M. X a souscrit un contrat dénommé « 100 % professionnels de l’auto » dont les conditions particulières prévoient, au titre des véhicules propres, qu’il est notamment assuré au titre de la responsabilité civile et de l’incendie.
Mais les conditions générales applicables à l’ensemble des garanties automobiles précisent, dans les définitions des dispositions communes, que, pour être garantis, tous les véhicules propres ou
assimilés, à l’exception des neufs qui circulent sous la plaque W, doivent être désignés aux dispositions particulières pour bénéficier des garanties souscrites.
En revanche, cette clause restreignant la garantie aux véhicules désignés n’est pas applicables aux véhicules confiés par des clients en vue de leur réparation ou leur vente (page 8 des dispositions communes des garanties automobiles des conditions générales du contrat).

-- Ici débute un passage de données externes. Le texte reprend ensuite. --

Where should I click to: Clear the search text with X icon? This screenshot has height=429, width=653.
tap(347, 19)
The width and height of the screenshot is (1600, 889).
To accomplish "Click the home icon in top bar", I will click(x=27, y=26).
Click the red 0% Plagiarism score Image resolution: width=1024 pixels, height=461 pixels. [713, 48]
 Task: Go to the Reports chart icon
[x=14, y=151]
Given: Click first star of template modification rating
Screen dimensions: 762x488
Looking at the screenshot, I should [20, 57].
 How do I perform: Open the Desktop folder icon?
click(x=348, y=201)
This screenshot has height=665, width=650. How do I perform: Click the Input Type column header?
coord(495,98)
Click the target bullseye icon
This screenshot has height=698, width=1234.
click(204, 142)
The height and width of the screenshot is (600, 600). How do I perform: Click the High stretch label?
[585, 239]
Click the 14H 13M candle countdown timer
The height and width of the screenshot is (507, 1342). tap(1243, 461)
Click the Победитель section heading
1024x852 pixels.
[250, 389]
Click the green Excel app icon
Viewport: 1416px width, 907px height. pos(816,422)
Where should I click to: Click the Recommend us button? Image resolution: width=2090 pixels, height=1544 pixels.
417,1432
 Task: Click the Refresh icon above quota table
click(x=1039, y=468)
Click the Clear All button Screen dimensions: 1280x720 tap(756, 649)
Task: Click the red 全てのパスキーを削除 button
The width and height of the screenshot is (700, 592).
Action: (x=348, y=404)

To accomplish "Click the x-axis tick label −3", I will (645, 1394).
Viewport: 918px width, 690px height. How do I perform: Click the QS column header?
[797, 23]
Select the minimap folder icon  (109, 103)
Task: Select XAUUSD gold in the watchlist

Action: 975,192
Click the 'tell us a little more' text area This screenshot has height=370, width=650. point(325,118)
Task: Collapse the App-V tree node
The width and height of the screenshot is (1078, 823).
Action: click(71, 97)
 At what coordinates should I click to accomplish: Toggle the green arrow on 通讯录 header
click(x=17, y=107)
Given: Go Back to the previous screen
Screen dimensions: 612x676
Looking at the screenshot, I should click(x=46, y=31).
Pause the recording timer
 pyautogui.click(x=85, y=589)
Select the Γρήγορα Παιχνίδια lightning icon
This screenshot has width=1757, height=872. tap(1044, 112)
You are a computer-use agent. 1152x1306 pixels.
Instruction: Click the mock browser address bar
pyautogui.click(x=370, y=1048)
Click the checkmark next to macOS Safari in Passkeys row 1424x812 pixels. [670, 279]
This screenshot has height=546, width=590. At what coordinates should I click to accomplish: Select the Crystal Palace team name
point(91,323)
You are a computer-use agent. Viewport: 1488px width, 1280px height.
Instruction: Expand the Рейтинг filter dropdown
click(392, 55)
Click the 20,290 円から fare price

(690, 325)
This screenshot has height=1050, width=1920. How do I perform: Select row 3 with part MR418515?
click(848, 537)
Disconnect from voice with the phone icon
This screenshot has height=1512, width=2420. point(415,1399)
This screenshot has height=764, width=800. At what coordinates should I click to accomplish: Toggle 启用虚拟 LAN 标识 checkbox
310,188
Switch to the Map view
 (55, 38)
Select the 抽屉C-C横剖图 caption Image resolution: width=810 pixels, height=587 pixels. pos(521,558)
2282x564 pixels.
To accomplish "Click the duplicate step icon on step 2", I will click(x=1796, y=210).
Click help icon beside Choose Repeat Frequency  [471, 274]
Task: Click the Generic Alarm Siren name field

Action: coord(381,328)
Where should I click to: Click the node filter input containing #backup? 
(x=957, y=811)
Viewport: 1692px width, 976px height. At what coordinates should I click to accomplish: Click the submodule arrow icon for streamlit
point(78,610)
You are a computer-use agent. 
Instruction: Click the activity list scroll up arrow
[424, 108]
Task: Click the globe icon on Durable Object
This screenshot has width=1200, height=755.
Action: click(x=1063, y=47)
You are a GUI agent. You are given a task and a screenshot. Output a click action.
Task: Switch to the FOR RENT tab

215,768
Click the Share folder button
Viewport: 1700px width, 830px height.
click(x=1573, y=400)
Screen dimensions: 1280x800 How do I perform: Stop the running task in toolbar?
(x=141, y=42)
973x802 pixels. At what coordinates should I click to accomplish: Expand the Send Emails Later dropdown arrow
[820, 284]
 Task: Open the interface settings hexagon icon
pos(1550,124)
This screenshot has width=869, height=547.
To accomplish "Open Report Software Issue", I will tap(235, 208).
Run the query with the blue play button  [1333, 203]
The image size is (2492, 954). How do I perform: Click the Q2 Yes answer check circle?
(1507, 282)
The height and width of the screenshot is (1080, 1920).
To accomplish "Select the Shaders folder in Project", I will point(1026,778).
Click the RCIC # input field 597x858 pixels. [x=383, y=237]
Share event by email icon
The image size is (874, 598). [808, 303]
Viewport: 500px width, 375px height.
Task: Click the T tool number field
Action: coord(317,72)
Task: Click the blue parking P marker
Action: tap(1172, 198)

Or, si le véhicule 205 immatriculé 47 LE 70 dans lequel le feu a probablement débuté était un véhicule utilisé par les employés du garage, donc assimilé aux véhicules propres du garage, qui n’ayant pas été déclaré aux conditions particulières ne pouvait déclencher la garantie automobile, en revanche, au vu des pièces désormais versées devant la cour dans le cadre de cette instance, il est établi que quatre des cinq autres véhicules impliqués dans la propagation de l’incendie étaient confiés au garage X par des clients ; dès lors, la garantie du contrat relative aux véhicules confiés s’applique.
La garantie obligatoire au titre des véhicules couvre les conséquences pécuniaires de la responsabilité civile de l’assuré lorsqu’un véhicule assuré cause des dommages matériels à autrui à la suite d’un incendie (page 10 des conditions générales du contrat).
L’exclusion des dommages causés par le véhicule aux immeubles ne concerne que les immeubles loués au conducteur (ou gardien) du véhicule mais non ceux subis par les immeubles loués ou confiés à des tiers (page 11 des conditions générales).
Dès lors, la garantie de la société Generali est due et la cour confirme le jugement querellé avec substitution de motifs sur la garantie appliquée.
Par ces motifs,
La cour, statuant contradictoirement, après débats en audience publique et en avoir délibéré conformément à la loi :
Confirme en toutes ses dispositions le jugement rendu entre les parties le 14 avril 2020 par le tribunal judiciaire de Vesoul.
Condamne la SA Generali IARD aux dépens d’appel.
Et, vu l’article 700 du code de procédure civile, déboute la SA Generali IARD de sa demande et la condamne à payer à la SA ACM IARD la somme de 2 000 euros.
Ledit arrêt a été signé par M. Edouard Mazarin, président de chambre, magistrat ayant participé au délibéré, et par Mme Fabienne Arnoux, greffier.